§ **Objective**: Copy out the lines from the one containing "The image size is (889, 500)." to the one containing "coord(478,165)", inclusive, with nothing changed.

§ **Stored data**:
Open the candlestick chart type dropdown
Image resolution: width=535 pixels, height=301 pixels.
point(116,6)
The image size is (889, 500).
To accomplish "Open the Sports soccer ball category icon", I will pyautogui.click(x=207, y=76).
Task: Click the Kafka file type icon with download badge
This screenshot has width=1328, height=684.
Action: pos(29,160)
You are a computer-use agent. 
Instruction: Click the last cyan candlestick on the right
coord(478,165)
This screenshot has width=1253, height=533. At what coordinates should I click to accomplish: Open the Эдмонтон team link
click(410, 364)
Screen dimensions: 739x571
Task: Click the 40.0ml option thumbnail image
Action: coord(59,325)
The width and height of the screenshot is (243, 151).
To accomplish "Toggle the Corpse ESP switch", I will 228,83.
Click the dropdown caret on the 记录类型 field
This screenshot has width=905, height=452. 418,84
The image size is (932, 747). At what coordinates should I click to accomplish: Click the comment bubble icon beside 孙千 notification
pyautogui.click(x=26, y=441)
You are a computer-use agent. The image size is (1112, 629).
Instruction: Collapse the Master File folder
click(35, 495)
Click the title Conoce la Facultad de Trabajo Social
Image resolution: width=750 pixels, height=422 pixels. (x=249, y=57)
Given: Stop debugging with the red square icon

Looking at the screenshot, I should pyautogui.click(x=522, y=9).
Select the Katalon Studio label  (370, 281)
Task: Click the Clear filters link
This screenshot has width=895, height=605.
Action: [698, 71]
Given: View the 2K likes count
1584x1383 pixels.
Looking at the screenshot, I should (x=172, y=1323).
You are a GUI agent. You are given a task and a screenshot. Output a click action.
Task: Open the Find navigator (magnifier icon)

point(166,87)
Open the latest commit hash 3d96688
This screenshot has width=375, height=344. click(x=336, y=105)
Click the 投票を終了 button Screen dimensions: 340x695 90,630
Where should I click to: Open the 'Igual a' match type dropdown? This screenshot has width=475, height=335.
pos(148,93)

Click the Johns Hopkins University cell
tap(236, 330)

§ **Response to the task**:
The image size is (889, 500).
To accomplish "Open the Sports soccer ball category icon", I will pyautogui.click(x=207, y=76).
Task: Click the Kafka file type icon with download badge
This screenshot has width=1328, height=684.
Action: pos(29,160)
You are a computer-use agent. 
Instruction: Click the last cyan candlestick on the right
coord(478,165)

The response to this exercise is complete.